Kanakaster longibrachium

Scientific classification
- Kingdom: Animalia
- Phylum: Echinodermata
- Class: Asteroidea
- Order: Valvatida
- Family: Goniasteridae
- Genus: Kanakaster
- Species: K. longibrachium
- Binomial name: Kanakaster longibrachium Mah, 2026

= Kanakaster longibrachium =

- Genus: Kanakaster
- Species: longibrachium
- Authority: Mah, 2026

Species of sea star

Kanakaster longibrachium is a species of sea star in the family Goniasteridae found off New Caledonia.

== Etymology ==
The species epithet longibrachium is derived from the Latin longus and brachium for "long arm".

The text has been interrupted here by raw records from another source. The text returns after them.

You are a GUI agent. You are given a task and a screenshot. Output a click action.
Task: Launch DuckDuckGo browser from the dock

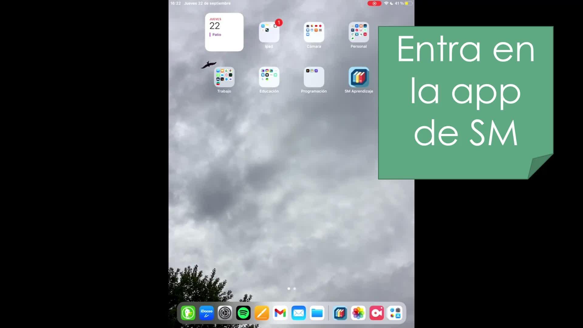(x=188, y=313)
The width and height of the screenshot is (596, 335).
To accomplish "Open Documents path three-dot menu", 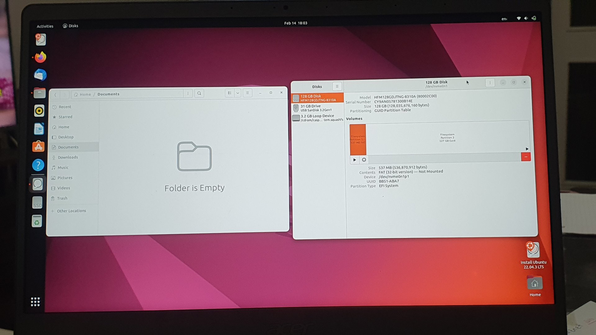I will point(188,93).
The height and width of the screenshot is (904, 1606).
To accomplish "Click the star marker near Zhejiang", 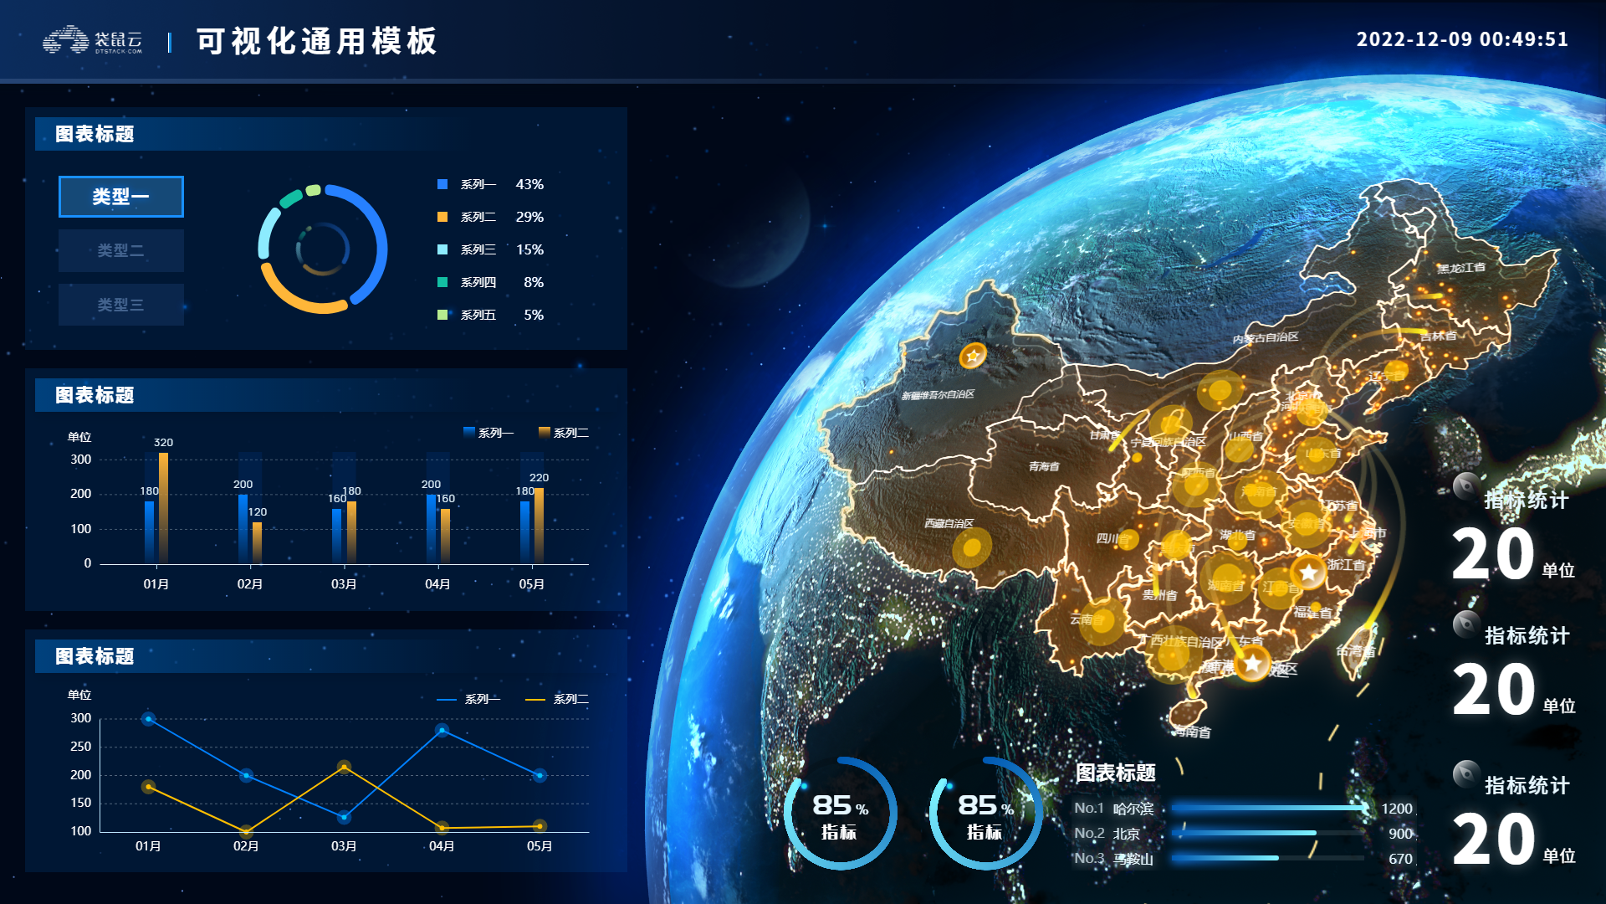I will click(1308, 573).
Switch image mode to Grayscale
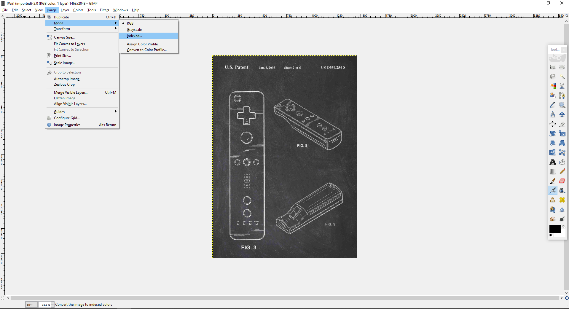 pos(134,29)
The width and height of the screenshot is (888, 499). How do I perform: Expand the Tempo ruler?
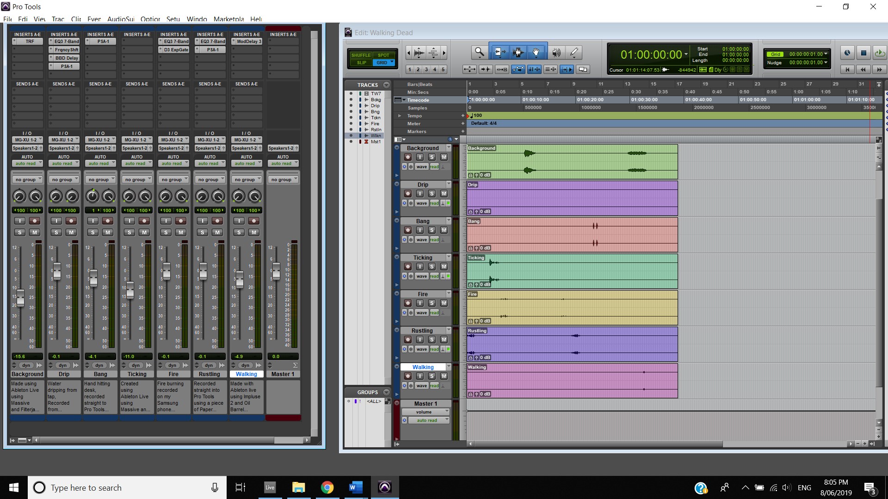click(x=400, y=116)
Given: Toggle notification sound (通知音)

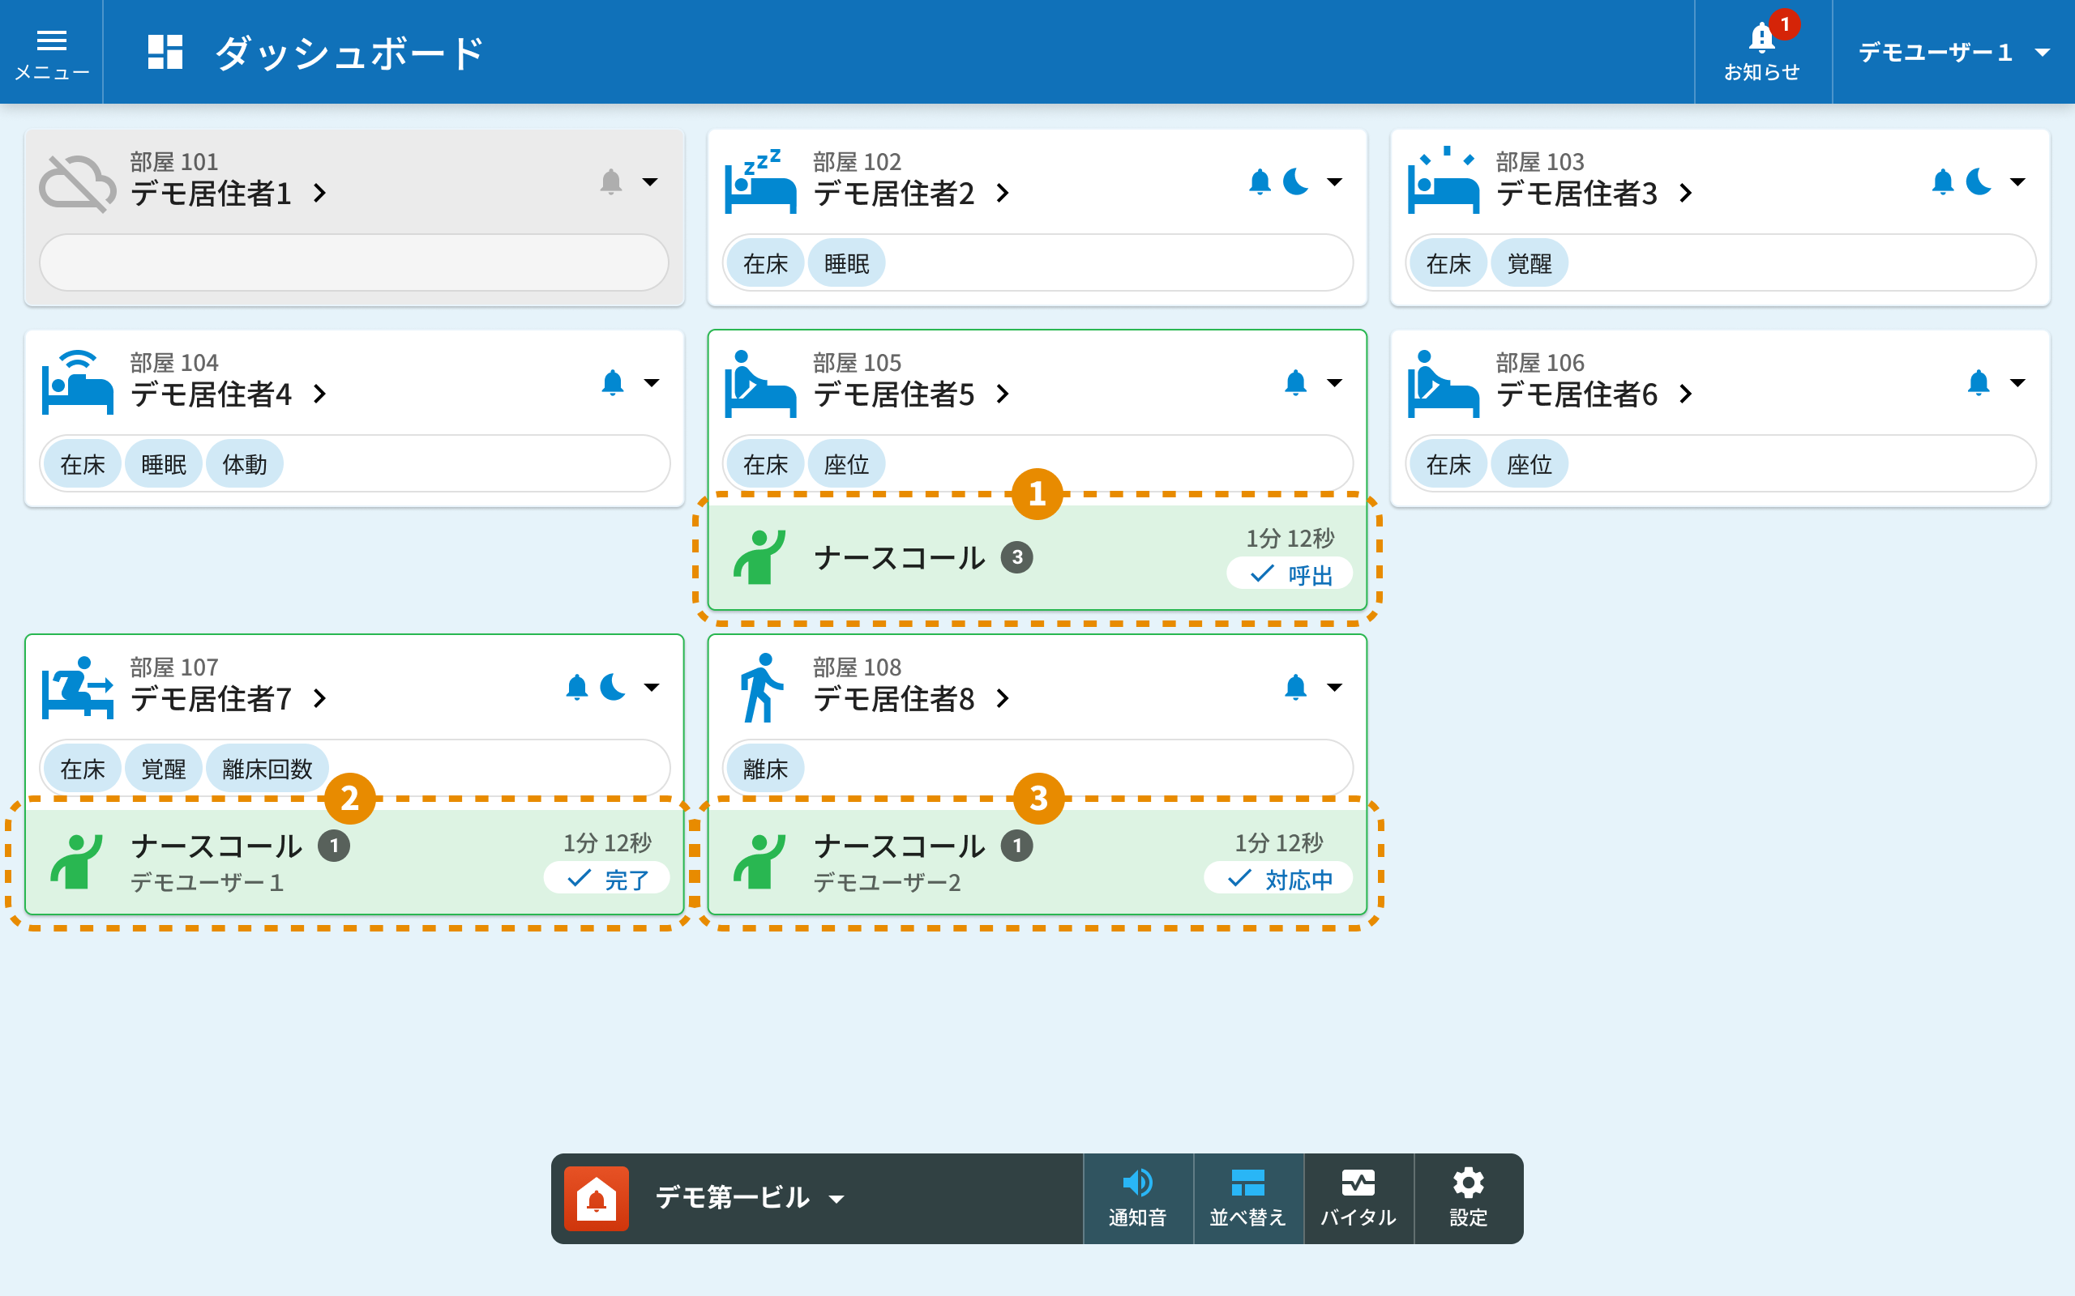Looking at the screenshot, I should click(x=1138, y=1198).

== Taxonomy and systematics ==
This species is placed in the genus Kanakaster due to its granulated dermis covering the body surface and the single serial row of two furrow spines per plate with no subambulacral spination, which are characteristic of the subfamily Ferdininae. It is distinguished primarily by its elongate arms and the presence of numerous abutted superomarginal plates over the arm radius. It joins the other three species of Kanakaster known from New Caledonia. In terms of total marginal plates (17–18 per interradius), it compares with K. convexus, K. solidus, and the Philippine K. balutensis, but none of these species shows the large number of abutted superomarginal plates or the elongate arm shape.

== Description ==
The species has a stellate body with triangular, elongate arms and curved interradial arcs. A dermis is present over the abactinal surface, weakly obscuring plate boundaries. Superomarginal plates are abutted along the arm, with 6 to 7 pairs completely abutted and 1 or 2 partially so. The superomarginals and inferomarginals number 17 to 18 per interradius (arm tip to arm tip) and create a wide dorsal abactinal periphery, forming 28% of the disk radius. Superomarginal plate surfaces have a roughened texture but no apparent surficial accessories. The actinal intermediate region is composed of two series, with one extending to the arm base before tapering off. The actinal and adambulacral plates are covered by a dense granular layer. Furrow spines number two per plate; they are blunt-tipped, quadrate to rectangular in shape, larger proximally, and arranged serially. No subambulacral spines or other adambulacral accessories are present. The disk region has a sharply dark coloration relative to the central primary circlet and the light-to-white superomarginal plates.

== Distribution and habitat ==
This species is known from off New Caledonia at depths of 310 to 380 meters.